Pour répondre rapidement et efficacement aux déplacements forcés, par exemple, la Haute-Commissaire adjointe du Haut-Commissariat des Nations Unies pour les réfugiés (HCR) a invité à utiliser les données et la collaboration avec le milieu universitaire, les agences de l’ONU, les réfugiés et les communautés d’accueil. Elle a cité le « Nowcasting », une méthodologie qui permet au HCR d’anticiper les tendances dans les déplacements forcés six mois à l’avance. En exploitant ses propres données et celles des gouvernements, et en les combinant à des modèles prédictifs, ce système peut prévoir l’arrivée des réfugiés et prépositionner une aide vitale, a-t-elle expliqué.
La Haute-Commissaire adjointe a aussi donné l’exemple du système mondial d’alerte rapide pour les situations d’urgence, lancé l’an dernier. Ce système, qui exploite les données générées par l’intelligence artificielle et l’observation de la planète, permet d’anticiper les évènements qui pourraient provoquer des déplacements forcés. Les acteurs humanitaires, les autorités locales et les communautés ont donc le temps de se préparer au mieux, a-t-elle noté. Ces exemples, s’est réjouie la Haute-Commissaire adjointe, montrent comment des approches avant-gardistes peuvent transformer l’action humanitaire, en la faisant passer de la réaction à l’anticipation, et des réponses à court terme aux solutions à long terme.

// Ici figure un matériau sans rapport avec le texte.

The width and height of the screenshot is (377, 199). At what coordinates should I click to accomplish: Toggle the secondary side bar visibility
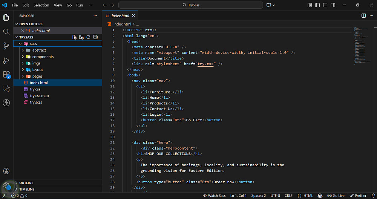tap(333, 5)
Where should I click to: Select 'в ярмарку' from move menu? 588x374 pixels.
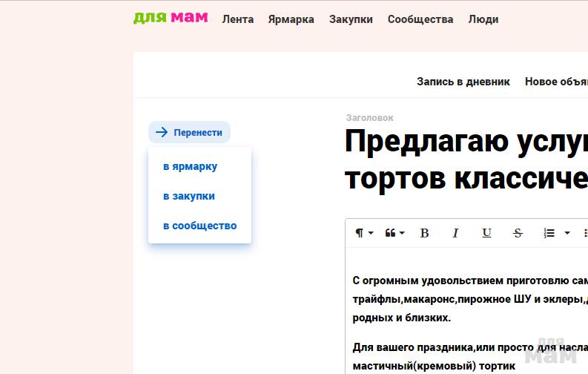coord(191,166)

Les jeunes contribuent également à la prise de décision efficace. C’est ce qu’a illustré la Directrice générale adjointe chargée des partenariats au Fonds des Nations Unies pour l’enfance (UNICEF) en disant qu’au sein de son agence, les jeunes sont considérés comme des acteurs de changement capables d’identifier les problèmes émergents au-delà de 2030 et de fournir des informations précieuses sur les possibilités et les défis à venir. La haute fonctionnaire a annoncé la publication le mois prochain d’un rapport fondé sur une analyse complète des tendances et un exercice d’analyse prospective mené par de jeunes leaders de la lutte contre le réchauffement planétaire qui ont identifié plus de 150 signaux de percées climatiques potentielles.
En matière de prospective stratégique, l’Organisation de coopération et de développement économiques (OCDE) est particulièrement bien outillée, a témoigné pour sa part son l’Observateur permanent. Il a parlé de sa collecte de données fiables et de son expertise fondée sur des données probantes, mentionnant également le Programme de transformation de l’OCDE pour les politiques de la science, de la technologie et de l’innovation.